Our goal is to maximize the value of ganaxolone as a first-in-class innovative neuropsychiatric therapy with a portfolio of diversified indications to treat drug-resistant seizures and neuropsychiatric disorders.
Extensive Safety Database
Ganaxolone has been studied in more than 1,600 subjects, both pediatric and adult, at therapeutically relevant dose levels and treatment regimens for up to two years. In these studies, ganaxolone was generally safe and well tolerated, with the most commonly reported adverse events of somnolence, dizziness, and fatigue.
Ganaxolone has been studied in more than 1,600 subjects, both pediatric and adult
While allopregnanolone’s GABAA modulatory activity is well documented, allopregnanolone has the potential to convert back to its metabolic precursor, progesterone, which could lead to hormonal side effects. Ganaxolone has been designed with an added methyl group that prevents back conversion to an active steroid, which unlocks ganaxolone’s potential for chronic use. In preclinical studies, ganaxolone exhibited potency and efficacy comparable to allopregnanolone.
GABA (gamma-aminobutyric acid) is the chief inhibitory neurotransmitter in the brain. One of the subclasses of receptors that respond to GABA is the GABAA receptor. When activated, these receptors selectively conduct chloride ions through a pore that results in the inhibitory effect of hyperpolarization of the neuron. Synaptic GABAA receptors respond quickly to inhibit neurotransmission, while extrasynaptic GABAA receptors provide ambient tonic inhibition.

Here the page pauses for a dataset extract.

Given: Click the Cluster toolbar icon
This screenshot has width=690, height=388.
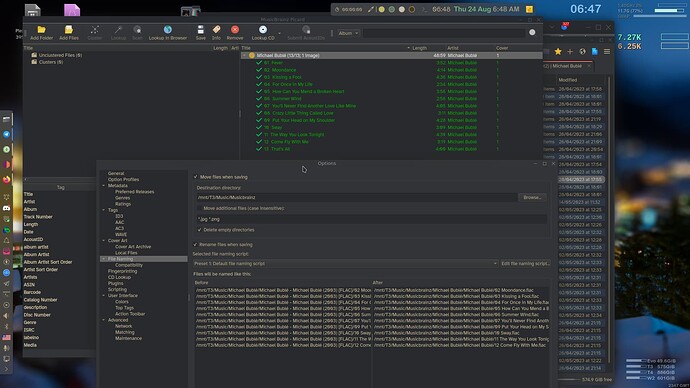Looking at the screenshot, I should 95,29.
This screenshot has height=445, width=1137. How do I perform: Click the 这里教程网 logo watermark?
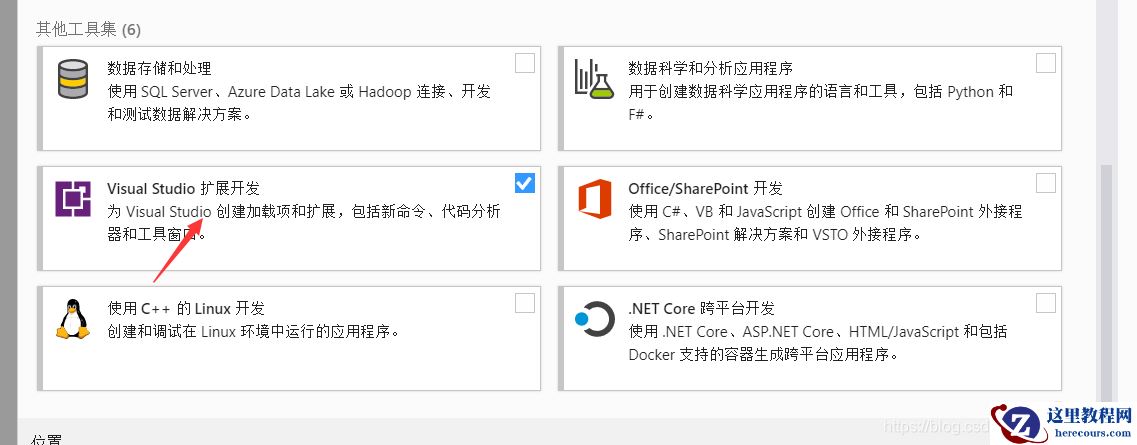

Both ganaxolone and allopregnanolone bind to GABAA at the synaptic and extrasynaptic binding sites. Activity with extrasynaptic GABAA receptors is of particular importance for treating patients who developed tolerance to benzodiazepines and barbiturates. Ganaxolone binds to the GABAA receptors, which opens the pore to allow chloride ions to move into the postsynaptic neuron, leading to the inhibition of neurotransmission.